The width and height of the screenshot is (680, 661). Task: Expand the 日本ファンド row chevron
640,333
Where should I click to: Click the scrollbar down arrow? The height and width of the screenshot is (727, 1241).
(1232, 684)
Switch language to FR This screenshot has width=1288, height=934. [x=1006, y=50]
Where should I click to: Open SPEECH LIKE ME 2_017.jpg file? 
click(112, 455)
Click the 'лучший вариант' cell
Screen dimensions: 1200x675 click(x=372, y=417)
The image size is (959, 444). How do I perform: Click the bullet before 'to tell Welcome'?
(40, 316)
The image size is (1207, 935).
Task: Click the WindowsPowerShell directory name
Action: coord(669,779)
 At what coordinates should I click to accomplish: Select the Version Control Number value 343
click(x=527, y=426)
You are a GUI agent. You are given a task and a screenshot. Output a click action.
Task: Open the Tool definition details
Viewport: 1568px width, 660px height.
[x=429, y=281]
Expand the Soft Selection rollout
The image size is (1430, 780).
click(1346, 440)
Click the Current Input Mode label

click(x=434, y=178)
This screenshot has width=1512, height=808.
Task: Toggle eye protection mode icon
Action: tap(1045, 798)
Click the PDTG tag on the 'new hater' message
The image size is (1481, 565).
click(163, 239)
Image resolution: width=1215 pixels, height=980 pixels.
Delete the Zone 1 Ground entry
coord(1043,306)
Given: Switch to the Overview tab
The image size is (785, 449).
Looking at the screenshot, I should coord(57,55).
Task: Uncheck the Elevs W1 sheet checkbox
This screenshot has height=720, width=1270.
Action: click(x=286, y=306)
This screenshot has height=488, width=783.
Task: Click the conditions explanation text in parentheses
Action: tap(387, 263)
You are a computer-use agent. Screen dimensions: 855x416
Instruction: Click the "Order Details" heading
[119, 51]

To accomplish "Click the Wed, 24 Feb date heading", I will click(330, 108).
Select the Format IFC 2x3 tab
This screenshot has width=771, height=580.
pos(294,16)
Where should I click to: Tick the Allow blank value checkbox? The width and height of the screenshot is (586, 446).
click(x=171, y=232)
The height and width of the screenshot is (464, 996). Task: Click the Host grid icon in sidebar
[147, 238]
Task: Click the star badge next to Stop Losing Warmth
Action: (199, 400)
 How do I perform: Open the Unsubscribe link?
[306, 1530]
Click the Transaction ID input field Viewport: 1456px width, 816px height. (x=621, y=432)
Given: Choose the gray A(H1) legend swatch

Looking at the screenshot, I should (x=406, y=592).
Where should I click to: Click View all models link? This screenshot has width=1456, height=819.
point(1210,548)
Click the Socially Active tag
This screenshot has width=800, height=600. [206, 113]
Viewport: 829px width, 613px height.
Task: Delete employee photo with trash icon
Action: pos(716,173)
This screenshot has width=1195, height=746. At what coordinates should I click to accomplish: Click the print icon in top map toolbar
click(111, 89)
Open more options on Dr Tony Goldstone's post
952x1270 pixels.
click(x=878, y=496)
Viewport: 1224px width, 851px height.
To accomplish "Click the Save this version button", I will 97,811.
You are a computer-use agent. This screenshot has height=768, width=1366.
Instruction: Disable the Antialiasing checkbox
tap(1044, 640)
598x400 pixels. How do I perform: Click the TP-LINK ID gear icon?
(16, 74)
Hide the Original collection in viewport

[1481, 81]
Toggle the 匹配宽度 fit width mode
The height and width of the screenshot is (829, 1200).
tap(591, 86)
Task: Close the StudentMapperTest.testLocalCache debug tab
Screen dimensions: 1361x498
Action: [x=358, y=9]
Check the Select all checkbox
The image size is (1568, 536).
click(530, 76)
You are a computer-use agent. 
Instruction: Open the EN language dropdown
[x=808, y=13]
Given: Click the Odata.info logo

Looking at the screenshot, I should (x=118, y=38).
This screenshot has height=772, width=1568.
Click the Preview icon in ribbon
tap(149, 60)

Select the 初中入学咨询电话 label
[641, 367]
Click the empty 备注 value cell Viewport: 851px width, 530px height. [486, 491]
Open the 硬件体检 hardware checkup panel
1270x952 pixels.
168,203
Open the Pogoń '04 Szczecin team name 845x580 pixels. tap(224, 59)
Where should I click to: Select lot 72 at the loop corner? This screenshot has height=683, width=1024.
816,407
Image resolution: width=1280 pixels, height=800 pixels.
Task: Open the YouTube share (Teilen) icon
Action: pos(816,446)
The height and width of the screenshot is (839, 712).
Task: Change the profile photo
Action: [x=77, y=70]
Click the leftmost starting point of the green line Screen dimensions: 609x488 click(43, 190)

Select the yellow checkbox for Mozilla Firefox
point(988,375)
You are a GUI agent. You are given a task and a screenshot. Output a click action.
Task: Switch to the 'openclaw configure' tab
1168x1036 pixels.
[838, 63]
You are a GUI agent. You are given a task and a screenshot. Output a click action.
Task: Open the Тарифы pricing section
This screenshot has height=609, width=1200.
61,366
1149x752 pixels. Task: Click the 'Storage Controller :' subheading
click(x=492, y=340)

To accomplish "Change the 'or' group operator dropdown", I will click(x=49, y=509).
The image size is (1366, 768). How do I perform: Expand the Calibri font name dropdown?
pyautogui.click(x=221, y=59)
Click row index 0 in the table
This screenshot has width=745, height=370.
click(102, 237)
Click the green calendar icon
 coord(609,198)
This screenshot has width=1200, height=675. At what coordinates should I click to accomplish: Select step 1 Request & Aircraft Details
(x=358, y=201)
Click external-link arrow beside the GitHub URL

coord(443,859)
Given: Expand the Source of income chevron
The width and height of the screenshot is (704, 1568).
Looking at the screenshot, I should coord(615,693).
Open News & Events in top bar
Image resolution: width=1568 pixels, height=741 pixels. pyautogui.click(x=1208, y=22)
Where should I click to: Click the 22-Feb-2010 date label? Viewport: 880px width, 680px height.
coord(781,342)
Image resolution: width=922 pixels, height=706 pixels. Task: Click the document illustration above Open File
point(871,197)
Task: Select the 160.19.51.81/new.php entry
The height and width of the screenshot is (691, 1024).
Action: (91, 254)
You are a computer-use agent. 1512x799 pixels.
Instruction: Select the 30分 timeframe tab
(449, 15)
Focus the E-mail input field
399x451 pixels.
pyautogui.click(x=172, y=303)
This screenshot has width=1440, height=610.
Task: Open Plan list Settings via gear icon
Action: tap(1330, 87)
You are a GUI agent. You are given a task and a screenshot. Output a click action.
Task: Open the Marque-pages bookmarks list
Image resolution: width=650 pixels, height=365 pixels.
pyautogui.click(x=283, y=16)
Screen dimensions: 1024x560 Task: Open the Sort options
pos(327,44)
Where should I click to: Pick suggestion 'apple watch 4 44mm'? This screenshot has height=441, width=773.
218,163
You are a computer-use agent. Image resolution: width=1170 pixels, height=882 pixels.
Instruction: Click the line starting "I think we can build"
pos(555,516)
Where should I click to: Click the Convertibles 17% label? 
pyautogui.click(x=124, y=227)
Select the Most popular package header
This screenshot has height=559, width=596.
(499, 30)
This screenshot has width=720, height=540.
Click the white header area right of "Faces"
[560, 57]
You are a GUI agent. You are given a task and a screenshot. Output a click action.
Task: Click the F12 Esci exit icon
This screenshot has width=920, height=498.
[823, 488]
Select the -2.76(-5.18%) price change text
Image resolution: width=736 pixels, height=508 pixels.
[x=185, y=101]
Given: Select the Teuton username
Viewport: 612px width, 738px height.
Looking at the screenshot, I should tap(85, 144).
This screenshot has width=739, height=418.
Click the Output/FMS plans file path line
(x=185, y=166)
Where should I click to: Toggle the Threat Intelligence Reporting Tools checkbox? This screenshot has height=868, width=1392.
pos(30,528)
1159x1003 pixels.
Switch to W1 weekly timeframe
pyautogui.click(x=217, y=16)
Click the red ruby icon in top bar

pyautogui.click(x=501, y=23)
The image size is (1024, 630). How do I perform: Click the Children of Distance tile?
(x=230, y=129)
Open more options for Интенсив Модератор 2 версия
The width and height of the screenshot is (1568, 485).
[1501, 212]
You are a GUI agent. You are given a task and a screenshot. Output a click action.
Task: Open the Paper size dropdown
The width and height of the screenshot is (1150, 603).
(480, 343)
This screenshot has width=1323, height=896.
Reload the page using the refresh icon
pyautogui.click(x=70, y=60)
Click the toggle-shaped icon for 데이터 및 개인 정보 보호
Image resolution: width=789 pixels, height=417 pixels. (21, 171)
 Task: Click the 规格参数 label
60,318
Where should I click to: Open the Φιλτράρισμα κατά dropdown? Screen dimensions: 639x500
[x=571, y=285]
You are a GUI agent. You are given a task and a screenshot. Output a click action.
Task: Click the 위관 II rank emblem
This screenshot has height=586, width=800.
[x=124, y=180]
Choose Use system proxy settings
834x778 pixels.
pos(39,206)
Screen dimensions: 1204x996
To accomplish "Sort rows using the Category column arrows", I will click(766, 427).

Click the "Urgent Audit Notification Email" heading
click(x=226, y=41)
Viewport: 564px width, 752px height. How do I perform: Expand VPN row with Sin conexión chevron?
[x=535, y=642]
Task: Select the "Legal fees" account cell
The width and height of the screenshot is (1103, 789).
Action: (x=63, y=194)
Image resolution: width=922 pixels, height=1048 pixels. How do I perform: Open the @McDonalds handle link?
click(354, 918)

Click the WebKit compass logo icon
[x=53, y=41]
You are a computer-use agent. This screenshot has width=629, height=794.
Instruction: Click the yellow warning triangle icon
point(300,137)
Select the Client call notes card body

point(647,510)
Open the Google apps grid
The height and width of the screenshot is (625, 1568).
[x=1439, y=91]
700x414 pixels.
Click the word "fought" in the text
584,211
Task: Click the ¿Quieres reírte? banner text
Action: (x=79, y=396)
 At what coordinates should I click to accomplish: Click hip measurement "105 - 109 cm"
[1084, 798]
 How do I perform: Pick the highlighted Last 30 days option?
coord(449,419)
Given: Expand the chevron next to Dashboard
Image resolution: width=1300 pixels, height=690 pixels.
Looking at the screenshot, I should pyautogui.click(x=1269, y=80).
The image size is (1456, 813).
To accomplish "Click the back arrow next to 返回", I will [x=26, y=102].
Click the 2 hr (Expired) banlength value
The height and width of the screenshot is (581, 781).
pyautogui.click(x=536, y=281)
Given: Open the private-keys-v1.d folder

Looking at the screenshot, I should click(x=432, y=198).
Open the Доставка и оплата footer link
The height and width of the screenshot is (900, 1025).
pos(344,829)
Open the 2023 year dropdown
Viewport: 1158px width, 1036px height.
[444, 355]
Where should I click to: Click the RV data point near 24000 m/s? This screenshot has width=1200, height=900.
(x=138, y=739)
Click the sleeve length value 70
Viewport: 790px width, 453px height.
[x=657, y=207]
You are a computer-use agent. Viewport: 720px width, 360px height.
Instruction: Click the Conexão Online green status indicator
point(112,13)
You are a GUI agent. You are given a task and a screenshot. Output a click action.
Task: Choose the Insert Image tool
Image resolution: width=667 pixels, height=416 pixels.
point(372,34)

○ ○ ○ ○

*TASK ITEM*
Read the listing line by line, and copy each line in which the word "computer" is found.

*ANSWER SPACE*
You are a computer-use agent. Screen dimensions: 855x416
You are a computer-use agent. This screenshot has height=768, width=1366.
You are a computer-use agent. 
You are a computer-use agent. 1512x799 pixels.
You are a computer-use agent. Image resolution: width=1170 pixels, height=882 pixels.
You are a computer-use agent. This screenshot has width=629, height=794.
You are a computer-use agent. Viewport: 720px width, 360px height.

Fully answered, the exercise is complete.